• Goal
Rewrite everything from the line containing "Assign SharePlex users" down to the line containing "Generic SharePlex demonstration-all", putting "Services" wherever "Solutions" appears and changing nothing else.

• Data for processing
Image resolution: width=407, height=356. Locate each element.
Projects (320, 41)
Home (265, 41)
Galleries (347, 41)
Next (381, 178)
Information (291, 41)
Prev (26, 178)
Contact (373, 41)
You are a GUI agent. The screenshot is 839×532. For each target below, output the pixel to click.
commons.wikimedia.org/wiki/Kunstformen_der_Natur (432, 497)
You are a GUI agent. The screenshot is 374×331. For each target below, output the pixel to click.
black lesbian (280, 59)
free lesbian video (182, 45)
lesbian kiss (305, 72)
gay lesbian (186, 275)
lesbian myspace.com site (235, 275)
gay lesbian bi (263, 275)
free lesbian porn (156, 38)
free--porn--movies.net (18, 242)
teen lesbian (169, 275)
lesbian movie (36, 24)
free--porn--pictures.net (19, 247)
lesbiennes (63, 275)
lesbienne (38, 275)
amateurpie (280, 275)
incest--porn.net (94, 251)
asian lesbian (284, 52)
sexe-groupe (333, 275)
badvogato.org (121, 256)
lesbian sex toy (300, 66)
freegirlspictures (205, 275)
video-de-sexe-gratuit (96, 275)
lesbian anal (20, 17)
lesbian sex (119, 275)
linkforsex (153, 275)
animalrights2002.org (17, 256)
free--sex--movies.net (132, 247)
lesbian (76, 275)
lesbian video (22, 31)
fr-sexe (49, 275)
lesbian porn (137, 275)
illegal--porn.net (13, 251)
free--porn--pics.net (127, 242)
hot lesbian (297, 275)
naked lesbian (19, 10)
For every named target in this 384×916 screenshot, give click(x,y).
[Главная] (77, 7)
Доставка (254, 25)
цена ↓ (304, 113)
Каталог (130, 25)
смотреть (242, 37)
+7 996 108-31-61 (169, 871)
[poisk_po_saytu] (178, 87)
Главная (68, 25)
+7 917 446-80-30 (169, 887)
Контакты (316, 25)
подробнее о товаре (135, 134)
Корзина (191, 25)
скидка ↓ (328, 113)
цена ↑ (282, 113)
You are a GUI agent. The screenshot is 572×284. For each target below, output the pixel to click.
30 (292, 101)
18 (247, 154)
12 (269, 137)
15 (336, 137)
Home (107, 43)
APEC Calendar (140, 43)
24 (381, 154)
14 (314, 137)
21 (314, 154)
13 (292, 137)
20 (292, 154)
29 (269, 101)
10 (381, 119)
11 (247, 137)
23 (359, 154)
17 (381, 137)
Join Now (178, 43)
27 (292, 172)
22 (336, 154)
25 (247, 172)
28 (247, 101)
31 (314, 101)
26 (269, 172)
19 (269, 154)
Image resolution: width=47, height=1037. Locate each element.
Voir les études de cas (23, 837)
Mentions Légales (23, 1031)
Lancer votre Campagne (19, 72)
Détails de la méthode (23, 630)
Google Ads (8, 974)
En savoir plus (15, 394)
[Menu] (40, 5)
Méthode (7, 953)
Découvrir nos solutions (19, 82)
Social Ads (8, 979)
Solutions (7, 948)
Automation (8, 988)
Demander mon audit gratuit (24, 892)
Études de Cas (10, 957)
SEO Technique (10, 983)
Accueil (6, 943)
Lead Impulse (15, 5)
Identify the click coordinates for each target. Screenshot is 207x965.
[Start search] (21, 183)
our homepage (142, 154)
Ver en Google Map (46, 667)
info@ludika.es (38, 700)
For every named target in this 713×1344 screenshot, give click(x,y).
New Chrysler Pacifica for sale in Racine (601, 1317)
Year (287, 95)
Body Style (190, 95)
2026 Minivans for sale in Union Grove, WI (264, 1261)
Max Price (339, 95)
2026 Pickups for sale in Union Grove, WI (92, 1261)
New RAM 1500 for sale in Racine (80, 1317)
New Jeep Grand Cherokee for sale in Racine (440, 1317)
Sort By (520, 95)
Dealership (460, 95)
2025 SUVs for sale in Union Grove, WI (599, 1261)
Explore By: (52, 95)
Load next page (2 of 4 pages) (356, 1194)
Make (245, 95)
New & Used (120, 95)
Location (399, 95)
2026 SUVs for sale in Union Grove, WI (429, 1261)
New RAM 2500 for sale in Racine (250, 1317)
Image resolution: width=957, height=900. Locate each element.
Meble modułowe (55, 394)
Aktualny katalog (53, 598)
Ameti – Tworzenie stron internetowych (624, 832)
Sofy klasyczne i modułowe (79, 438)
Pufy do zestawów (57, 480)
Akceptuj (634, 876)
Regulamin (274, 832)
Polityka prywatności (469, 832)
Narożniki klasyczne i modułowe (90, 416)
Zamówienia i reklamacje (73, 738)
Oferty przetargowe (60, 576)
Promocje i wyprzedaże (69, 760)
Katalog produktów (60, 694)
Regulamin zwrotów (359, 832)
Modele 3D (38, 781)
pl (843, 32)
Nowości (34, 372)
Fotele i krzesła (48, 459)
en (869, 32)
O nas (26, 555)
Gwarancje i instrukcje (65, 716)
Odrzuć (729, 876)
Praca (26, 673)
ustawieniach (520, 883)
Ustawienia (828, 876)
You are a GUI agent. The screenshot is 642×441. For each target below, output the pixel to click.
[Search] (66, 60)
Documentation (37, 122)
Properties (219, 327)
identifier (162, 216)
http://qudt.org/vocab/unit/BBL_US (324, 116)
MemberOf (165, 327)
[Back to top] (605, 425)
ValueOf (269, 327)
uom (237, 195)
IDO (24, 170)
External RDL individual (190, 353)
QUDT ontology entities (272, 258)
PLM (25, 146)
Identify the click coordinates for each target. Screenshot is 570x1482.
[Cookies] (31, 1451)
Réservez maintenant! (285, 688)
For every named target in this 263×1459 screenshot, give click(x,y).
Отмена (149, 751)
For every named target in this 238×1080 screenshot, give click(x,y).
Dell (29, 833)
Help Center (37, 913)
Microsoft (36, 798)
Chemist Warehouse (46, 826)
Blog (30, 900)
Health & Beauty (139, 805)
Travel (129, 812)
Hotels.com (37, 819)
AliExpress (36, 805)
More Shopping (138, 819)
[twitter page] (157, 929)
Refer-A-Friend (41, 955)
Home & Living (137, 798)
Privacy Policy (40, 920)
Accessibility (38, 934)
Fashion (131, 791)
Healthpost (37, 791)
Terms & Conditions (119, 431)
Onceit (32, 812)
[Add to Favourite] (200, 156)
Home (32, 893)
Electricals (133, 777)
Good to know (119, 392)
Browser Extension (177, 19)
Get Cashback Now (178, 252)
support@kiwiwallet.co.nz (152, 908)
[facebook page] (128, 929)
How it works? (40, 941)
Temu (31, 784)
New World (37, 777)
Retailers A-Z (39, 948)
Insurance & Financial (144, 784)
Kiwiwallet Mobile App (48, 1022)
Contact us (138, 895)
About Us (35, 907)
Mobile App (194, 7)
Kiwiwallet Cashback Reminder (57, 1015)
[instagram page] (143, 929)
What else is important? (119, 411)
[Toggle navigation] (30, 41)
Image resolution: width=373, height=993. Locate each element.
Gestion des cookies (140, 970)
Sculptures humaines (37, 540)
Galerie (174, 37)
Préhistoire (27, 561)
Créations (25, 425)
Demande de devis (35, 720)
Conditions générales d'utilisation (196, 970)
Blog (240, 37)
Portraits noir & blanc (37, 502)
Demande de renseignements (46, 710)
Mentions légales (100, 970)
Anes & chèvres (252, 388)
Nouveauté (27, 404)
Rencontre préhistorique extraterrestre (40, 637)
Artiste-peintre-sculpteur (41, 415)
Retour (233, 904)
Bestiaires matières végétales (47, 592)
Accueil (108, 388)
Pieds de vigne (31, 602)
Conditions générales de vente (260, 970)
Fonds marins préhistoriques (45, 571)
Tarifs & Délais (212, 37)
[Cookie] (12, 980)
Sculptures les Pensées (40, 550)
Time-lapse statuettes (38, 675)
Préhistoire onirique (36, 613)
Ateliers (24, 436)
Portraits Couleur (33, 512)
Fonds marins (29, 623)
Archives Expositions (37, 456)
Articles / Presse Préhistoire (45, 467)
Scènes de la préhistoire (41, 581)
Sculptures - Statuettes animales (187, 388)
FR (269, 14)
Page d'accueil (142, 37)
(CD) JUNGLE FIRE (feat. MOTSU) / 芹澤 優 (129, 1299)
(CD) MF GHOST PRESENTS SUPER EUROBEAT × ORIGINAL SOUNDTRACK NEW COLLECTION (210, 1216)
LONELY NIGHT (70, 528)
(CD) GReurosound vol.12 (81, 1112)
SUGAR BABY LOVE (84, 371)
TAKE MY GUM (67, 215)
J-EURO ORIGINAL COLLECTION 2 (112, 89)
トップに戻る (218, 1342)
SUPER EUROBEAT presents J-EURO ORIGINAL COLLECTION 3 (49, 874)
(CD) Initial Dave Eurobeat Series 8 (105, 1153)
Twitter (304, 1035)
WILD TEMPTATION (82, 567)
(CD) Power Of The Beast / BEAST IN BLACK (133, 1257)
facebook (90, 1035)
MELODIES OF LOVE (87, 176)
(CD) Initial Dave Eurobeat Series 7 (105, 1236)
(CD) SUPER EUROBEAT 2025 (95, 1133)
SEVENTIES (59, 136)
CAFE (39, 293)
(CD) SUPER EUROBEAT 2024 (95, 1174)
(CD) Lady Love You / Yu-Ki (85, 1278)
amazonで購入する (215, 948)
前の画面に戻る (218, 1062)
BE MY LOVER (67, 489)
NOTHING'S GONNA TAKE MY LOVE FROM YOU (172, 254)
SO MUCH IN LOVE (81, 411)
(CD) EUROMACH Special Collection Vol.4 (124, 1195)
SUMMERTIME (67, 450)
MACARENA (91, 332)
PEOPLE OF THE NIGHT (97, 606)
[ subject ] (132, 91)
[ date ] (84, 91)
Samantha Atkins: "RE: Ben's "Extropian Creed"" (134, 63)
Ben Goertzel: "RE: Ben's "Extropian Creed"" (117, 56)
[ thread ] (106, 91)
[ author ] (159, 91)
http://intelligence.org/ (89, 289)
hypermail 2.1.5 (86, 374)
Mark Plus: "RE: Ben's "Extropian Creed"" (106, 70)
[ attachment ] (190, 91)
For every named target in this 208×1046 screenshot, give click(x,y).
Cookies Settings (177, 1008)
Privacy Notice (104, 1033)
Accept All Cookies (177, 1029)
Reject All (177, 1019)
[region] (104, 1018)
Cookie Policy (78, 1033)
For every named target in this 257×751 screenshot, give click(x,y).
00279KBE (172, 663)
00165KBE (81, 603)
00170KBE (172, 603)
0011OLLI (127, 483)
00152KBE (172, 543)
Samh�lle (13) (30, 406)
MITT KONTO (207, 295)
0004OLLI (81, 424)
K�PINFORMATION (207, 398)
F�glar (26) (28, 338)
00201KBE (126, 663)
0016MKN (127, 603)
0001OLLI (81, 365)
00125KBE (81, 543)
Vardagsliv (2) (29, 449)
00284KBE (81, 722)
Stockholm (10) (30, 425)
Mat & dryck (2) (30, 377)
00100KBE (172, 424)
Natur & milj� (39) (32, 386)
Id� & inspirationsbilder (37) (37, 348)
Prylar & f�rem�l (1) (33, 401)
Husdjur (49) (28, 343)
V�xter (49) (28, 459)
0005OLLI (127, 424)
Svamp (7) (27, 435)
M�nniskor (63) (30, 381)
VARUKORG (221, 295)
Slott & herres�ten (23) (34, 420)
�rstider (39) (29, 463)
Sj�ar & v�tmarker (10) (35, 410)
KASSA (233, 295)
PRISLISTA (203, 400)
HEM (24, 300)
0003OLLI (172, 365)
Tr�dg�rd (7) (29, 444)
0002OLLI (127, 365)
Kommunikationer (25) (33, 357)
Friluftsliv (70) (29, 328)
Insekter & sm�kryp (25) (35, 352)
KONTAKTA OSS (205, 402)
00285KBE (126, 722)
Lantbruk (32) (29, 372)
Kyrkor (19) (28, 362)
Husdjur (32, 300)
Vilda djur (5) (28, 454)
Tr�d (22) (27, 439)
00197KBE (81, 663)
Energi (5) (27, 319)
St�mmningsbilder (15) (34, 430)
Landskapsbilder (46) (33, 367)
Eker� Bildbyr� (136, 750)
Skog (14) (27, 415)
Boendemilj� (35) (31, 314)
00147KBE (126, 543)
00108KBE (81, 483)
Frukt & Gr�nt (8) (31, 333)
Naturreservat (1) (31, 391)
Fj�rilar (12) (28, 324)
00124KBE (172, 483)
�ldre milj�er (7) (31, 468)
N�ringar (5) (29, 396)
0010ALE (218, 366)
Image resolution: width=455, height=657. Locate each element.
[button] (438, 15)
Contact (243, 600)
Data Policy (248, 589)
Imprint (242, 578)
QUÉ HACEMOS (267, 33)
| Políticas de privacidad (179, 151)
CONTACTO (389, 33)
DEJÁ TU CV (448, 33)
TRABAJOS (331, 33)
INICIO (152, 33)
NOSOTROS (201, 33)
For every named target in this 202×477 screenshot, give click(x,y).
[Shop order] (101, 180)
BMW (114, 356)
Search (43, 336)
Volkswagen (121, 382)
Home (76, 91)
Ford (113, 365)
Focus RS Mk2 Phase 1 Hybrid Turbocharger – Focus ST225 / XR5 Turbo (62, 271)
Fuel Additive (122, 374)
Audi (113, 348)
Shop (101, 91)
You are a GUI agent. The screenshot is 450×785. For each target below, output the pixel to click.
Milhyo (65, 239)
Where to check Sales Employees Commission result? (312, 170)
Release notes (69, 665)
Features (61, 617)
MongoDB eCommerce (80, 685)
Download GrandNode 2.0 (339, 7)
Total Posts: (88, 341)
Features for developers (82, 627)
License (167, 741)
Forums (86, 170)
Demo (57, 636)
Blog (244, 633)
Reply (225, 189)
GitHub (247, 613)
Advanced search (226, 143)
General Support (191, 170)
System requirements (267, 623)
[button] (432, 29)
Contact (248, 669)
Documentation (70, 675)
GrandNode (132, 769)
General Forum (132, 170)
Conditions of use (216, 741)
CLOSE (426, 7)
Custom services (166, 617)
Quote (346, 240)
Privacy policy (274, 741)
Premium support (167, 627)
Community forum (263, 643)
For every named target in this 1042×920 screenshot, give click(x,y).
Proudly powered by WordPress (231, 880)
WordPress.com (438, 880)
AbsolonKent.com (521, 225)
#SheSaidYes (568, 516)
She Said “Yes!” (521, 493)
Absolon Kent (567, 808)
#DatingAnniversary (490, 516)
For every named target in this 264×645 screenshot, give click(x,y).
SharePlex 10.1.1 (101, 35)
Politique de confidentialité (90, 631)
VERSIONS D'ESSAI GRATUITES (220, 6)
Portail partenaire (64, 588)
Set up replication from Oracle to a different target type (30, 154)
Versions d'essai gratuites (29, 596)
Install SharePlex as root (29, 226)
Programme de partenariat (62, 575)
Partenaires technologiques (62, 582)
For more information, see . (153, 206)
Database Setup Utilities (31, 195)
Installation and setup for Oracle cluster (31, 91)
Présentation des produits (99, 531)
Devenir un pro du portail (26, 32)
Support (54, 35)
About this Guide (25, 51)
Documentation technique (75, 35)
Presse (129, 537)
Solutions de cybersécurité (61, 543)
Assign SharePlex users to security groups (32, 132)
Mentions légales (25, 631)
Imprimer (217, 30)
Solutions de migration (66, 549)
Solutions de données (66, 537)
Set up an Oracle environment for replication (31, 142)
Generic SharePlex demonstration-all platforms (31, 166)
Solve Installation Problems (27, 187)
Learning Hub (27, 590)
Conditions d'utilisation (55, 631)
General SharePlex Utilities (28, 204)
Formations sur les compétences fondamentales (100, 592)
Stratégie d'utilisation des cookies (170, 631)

• Exercise result
Assign SharePlex users to security groups (32, 132)
Mentions légales (25, 631)
Imprimer (217, 30)
Services de migration (66, 549)
Services de données (66, 537)
Set up an Oracle environment for replication (31, 142)
Generic SharePlex demonstration-all platforms (31, 166)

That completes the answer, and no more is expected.